Той ночью я вышел на улицу Алленби. Впервые за многие годы я вышел просто погулять. Это было, конечно, вопиющим нарушением обычных правил предосторожности. Никто меня не сопровождал. Многие могли узнать меня в лицо, а ведь англичане все еще правили страной.
Этой ночью я вошел в прямой, хотя и односторонний, контакт с тысячами еврейских граждан. Я находился среди десятков спорящих групп. То тут, то там я ловил удивленные взгляды, узнавших меня. Но они тут же отводили глаза в сторону, как ни в чем не бывало. Для остальных я был просто зевакой, желающим услышать все подробности о происшедшем на площади Муграби.
Гранаты, брошенные в огромную толпу, не испугали людей, а вызвали их возмущение. Не все спорящие были друзьями Иргуна, однако почти все они осудили этот глупый акт запугивания. Неужели они думали, что смогут кому-либо в Израиле закрыть рот с помощью ручной гранаты? Этот вопрос задавался с одинаковой серьезностью степенными евреями из Германии и темпераментными выходцами из Йемена.
Этой ночью я еще раз убедился, что такой народ не потерпит угнетения, исходящего извне, и не смирится надолго с тиранией, создаваемой изнутри. Это народ с несгибаемой волей, и свобода течет в его жилах.
Мрачный эпизод на площади Муграби произошел в разгар переговоров между нами и представителями Еврейского агентства о соглашении между воюющими группировками. Переговоры начались в середине декабря и затянулись на много месяцев. Их инициатором явился Ицхак Гринбаум. Кроме него в переговорах приняли участие Моше Шапиро, который особенно энергично выступал за соглашение; раввин Фишман которого ранее я встречал лишь одинажды в 10-летнем возрасте, когда он посетил мою школу в Бриске; Давид Ремез, лидер МАПАЙ и Гистадрута, который, несмотря на возражения Бен-Гуриона, выступал в пользу соглашения; Пинхас, один из лидеров МИЗРАХИ, в чьем гостеприимном доме велись эти продолжительные беседы, и главный раввин Южной Африки д-р Луис Рабинович, который приехал в страну в напряженные дни ’’Железного фонда” и инцидента на площади Муграби. Авраам, Шмуэль и я представляли Иргун.

=== ИСХОДНЫЙ МАТЕРИАЛ ===
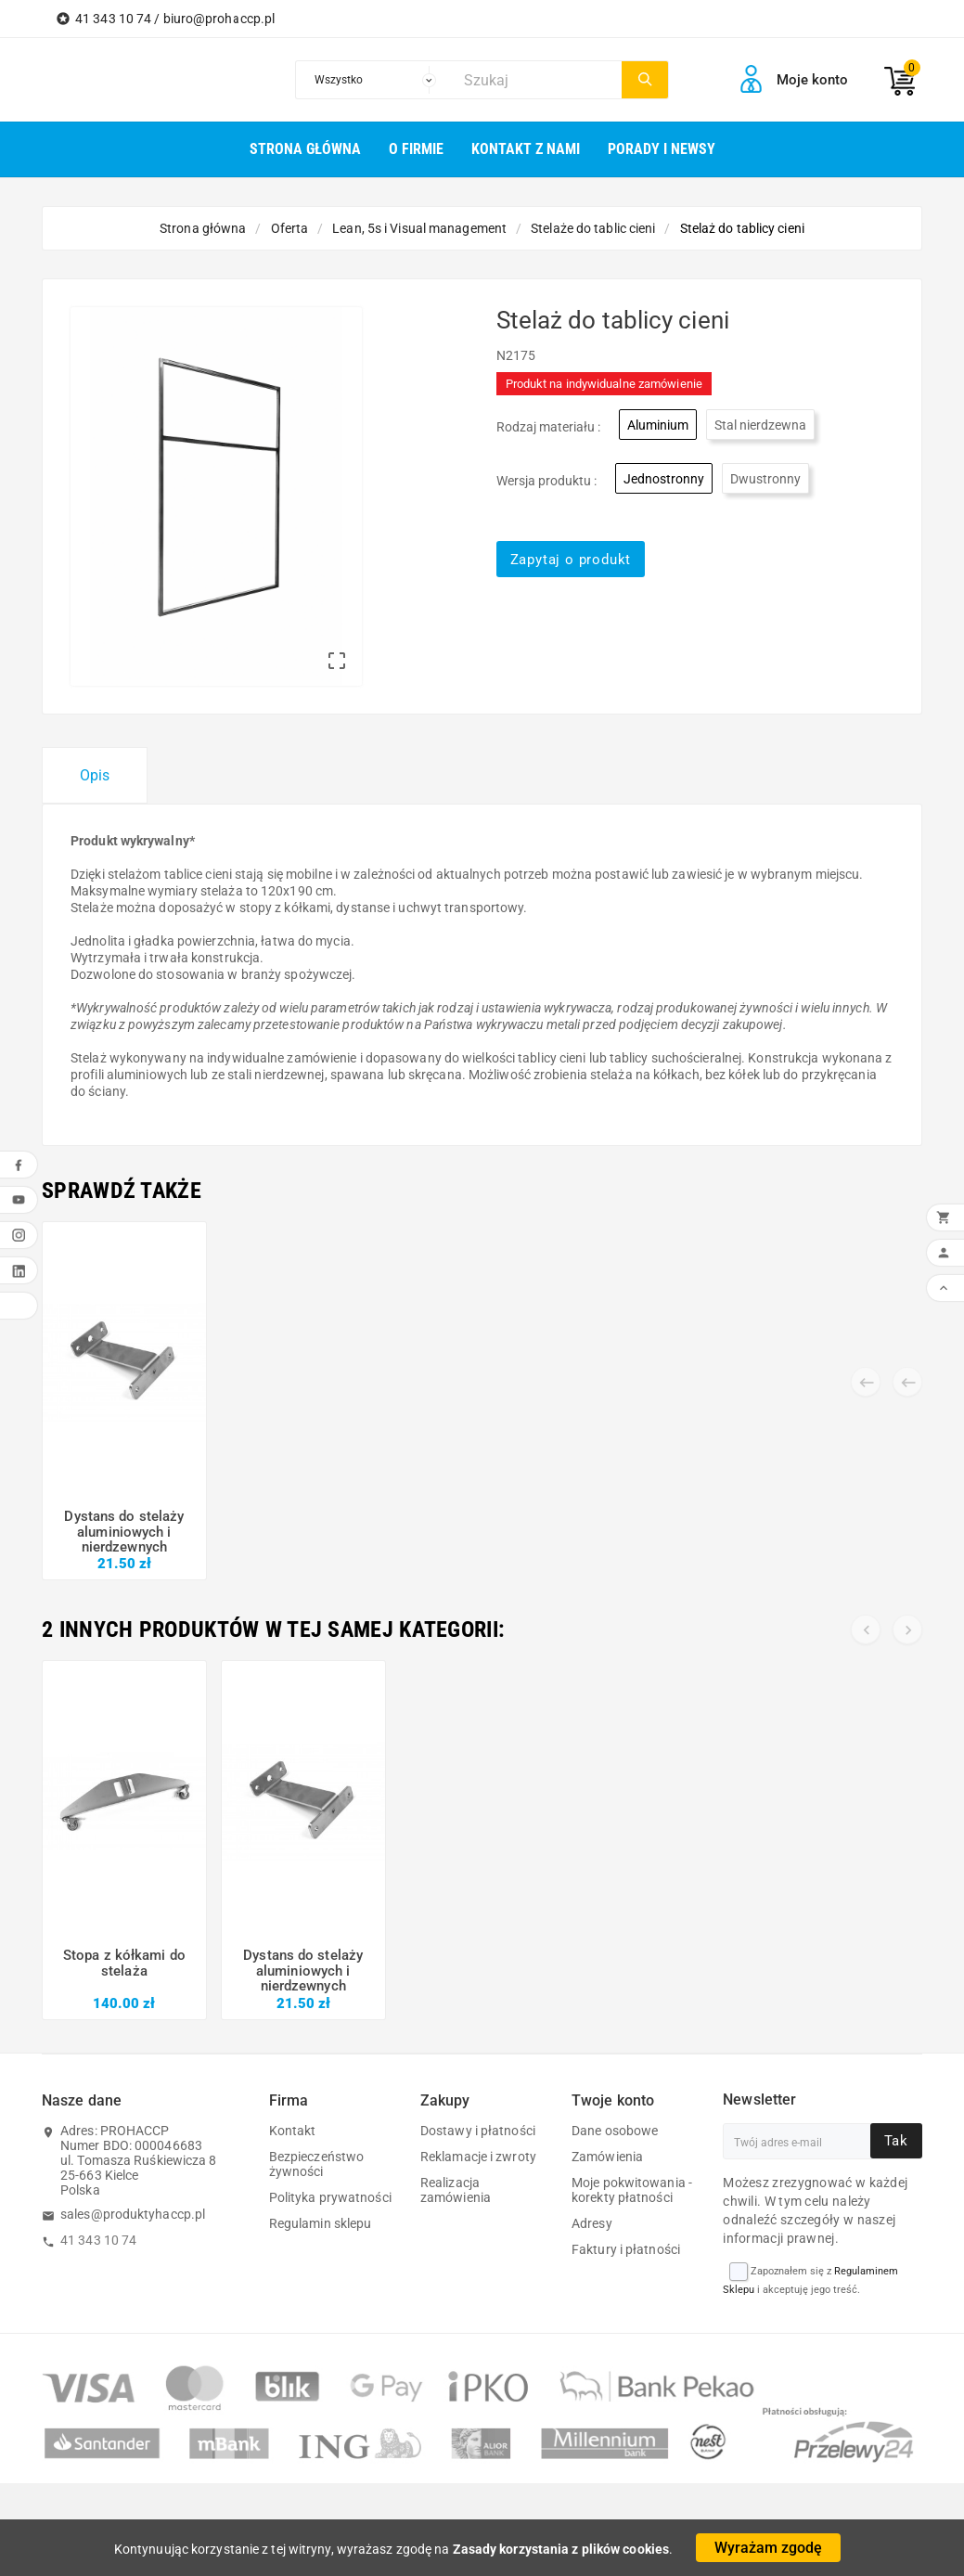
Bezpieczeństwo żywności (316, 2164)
==
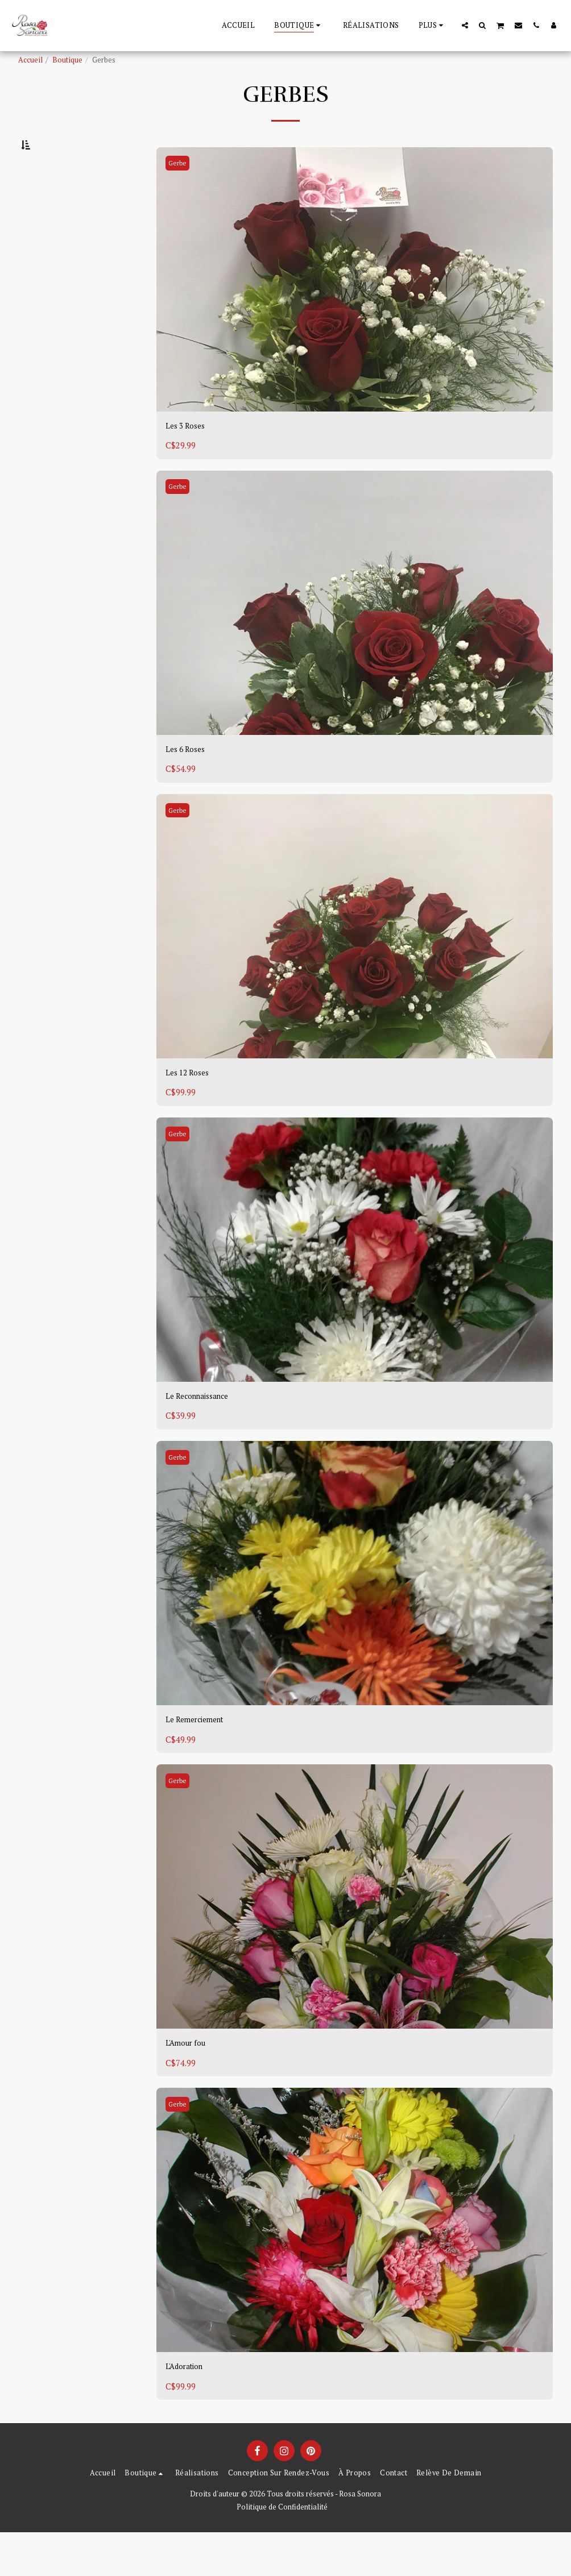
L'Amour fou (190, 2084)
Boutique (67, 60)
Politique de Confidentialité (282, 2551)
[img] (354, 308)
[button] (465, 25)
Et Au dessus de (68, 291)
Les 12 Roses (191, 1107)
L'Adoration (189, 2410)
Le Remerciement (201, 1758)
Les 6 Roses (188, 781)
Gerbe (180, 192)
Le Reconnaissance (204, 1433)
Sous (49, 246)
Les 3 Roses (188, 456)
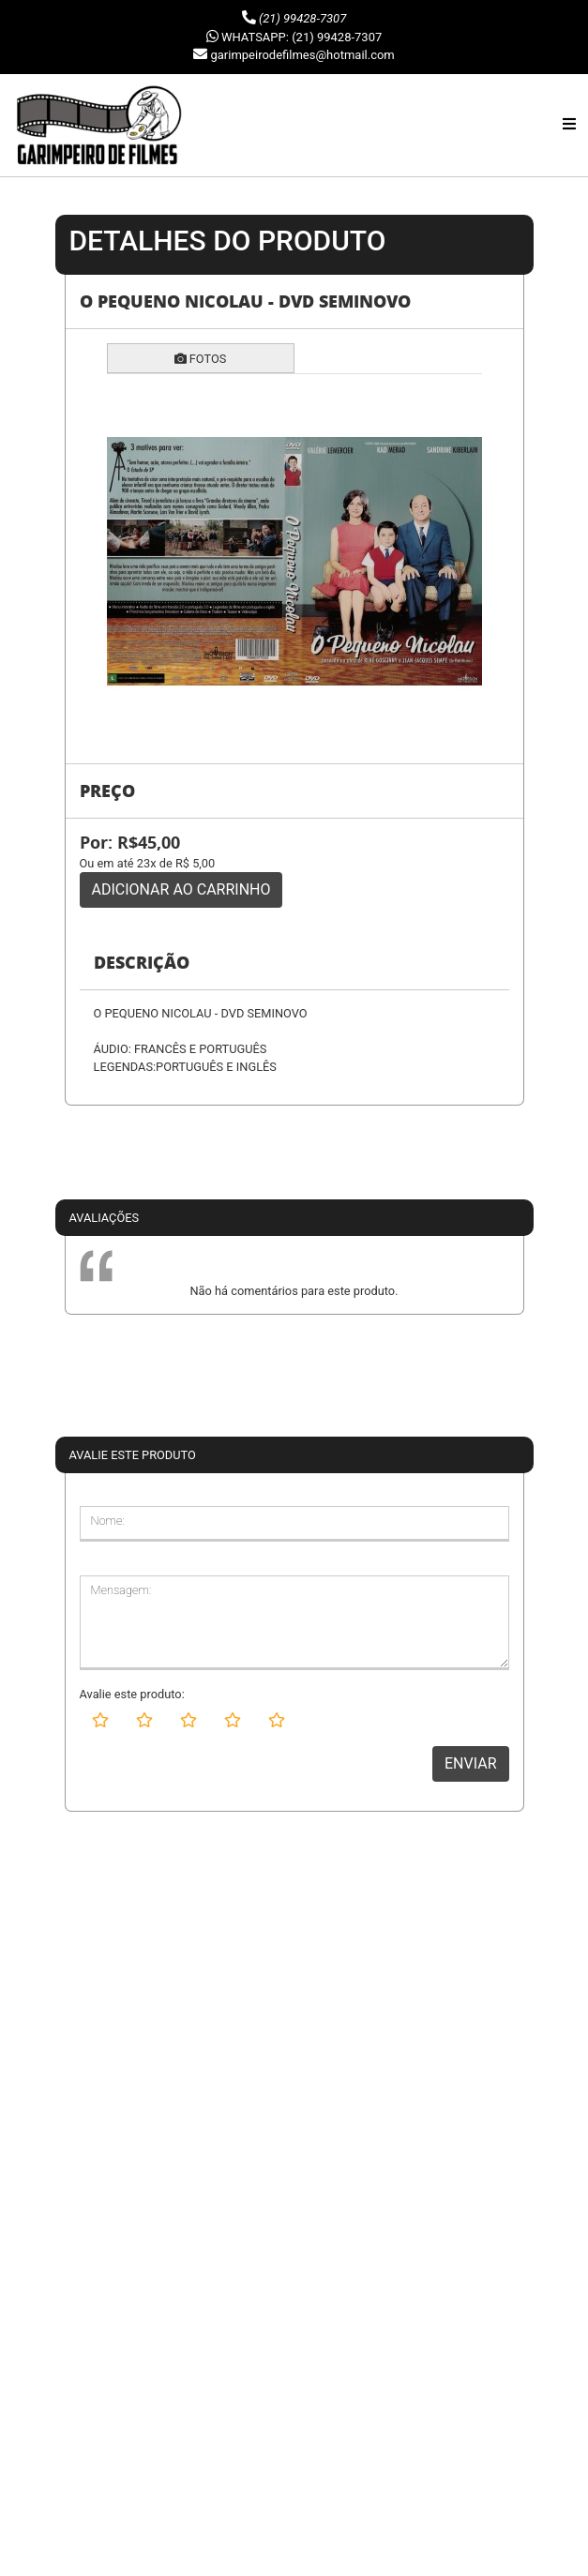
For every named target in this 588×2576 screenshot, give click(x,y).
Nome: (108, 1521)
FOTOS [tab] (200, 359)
...
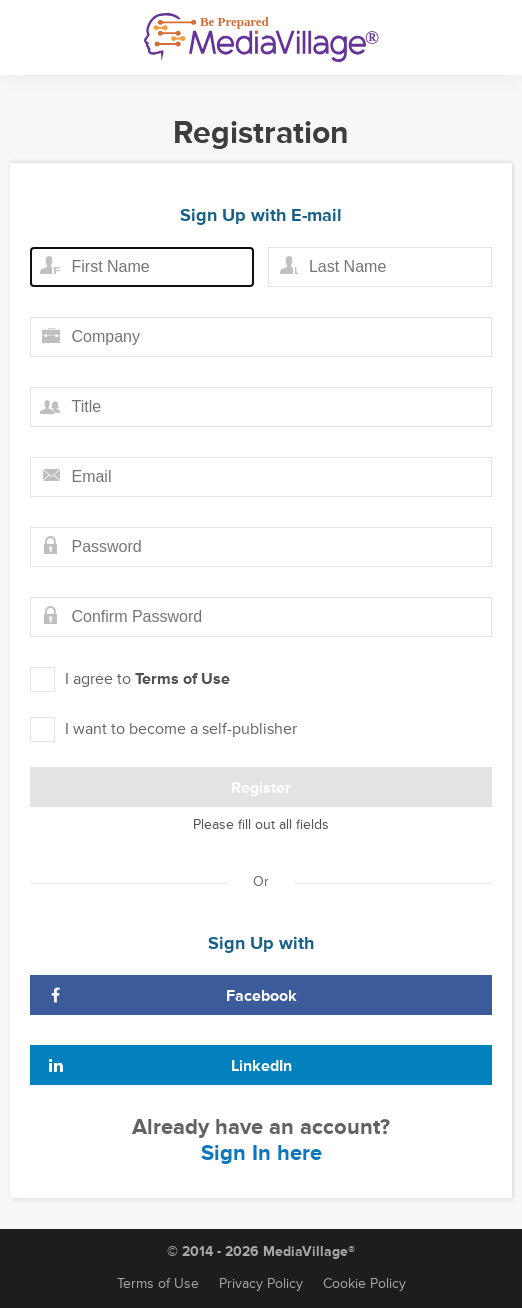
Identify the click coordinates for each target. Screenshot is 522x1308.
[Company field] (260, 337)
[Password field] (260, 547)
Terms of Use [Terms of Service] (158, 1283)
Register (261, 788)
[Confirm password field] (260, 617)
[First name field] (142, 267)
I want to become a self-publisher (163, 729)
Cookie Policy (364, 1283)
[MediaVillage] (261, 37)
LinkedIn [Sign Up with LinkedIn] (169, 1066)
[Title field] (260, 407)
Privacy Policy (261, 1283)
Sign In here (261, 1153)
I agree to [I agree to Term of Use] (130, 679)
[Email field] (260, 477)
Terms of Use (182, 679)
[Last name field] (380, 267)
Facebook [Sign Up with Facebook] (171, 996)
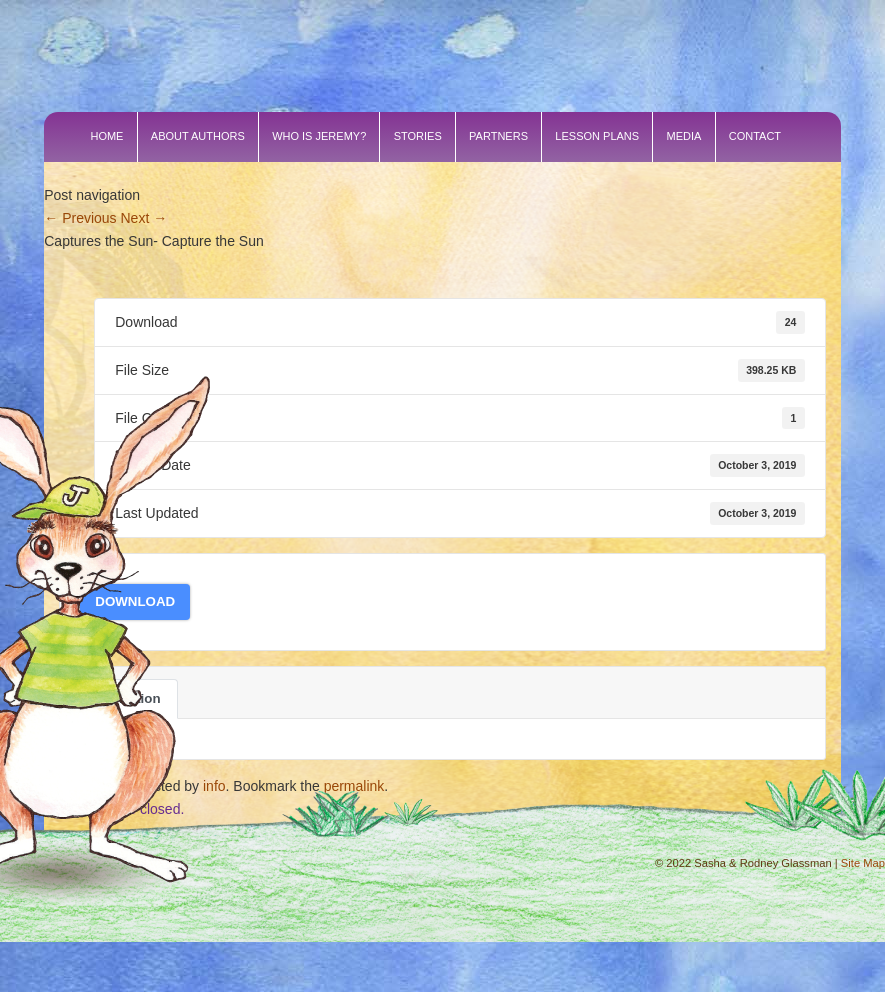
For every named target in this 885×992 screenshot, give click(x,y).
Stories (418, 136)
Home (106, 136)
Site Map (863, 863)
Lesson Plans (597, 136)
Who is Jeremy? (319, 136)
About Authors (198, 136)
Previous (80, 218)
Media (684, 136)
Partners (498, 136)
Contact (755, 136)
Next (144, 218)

=== ЗАДАНИЕ ===
Продолжите текст о событиях на площади Муграби и переговорах с Еврейским агентством, начав сразу после его последнего предложения.

=== РЕЗУЛЬТАТ ===
Все участвовавшие в переговорах были преисполнены чувства высокой ответственности. Число арабских нападений росло с каждым днем. Надо сказать, что в тот момент руководители Агентства еще не были уверены в существовании ’’английского плана”. Однако очень быстро они убедились в том, что наш политический прогноз был верен до мельчайших деталей. Пункт за пунктом план, составленный в ООН, предавался забвению. Порт не был открыт 1 февраля 1948 г., потому что британское правительство отказалось его открыть. ’’Временные правительственные советы” двух ’’независимых государств”, которые должны были быть созданы комитетом ООН, не были учреждены, потому что арабы, по совету британского правительства, отказались войти в их состав, и потому что британское правительство было твердо в своем намерении не допустить прибытия комитета ООН в Эрец Исраэль. Еврейское агентство, наконец, осознало, что Ишув не сможет выжить, если, как это сформулировала подпольная газета ’’Херут”, ”мы не закалим нашу еврейскую сталь, не сплотим наши силы и не построим наше будущее на нашей собственной силе”.
Несмотря на то, что над переговорами нависла тень кампании преследователей Иргуна различными политическими партиями, мы, не колеблясь, еще раз протянули руку нашим оппонентам. Мы считали жизненно необходимым установление единого борющегося фронта. Однако в середине января создалась угроза срыва переговоров, которые вот-вот могли смениться междоусобной войной. Один из наших лучших офицеров в Хайфе, Иедидья Сегаль, был похищен отрядом Хаганы.
Иедидья, из старой халуцианской семьи, которая соединяла в себе аристократизм духа с глубокими религиозными убеждениями и сочувственно относилась к борьбе за свободу, был похищен. И это через две недели после того, как руководители Хаганы лично заверили членов Еврейского агентства, ведущих с нами переговоры, что похищений больше не будет. Это обещание было дано Гринбауму и Шапиро после похищения одного из наших ребят.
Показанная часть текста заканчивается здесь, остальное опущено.